(Beginning of EXTRACTED DATA)

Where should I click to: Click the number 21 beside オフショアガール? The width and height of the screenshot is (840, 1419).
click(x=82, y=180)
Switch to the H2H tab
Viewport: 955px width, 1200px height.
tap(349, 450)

(End of EXTRACTED DATA)

[WHAT TO DO] Set down the data once more, word for word.

[ANSWER BOX]
Where should I click to: Click the number 21 beside オフショアガール? The width and height of the screenshot is (840, 1419).
click(x=82, y=180)
Switch to the H2H tab
Viewport: 955px width, 1200px height.
tap(349, 450)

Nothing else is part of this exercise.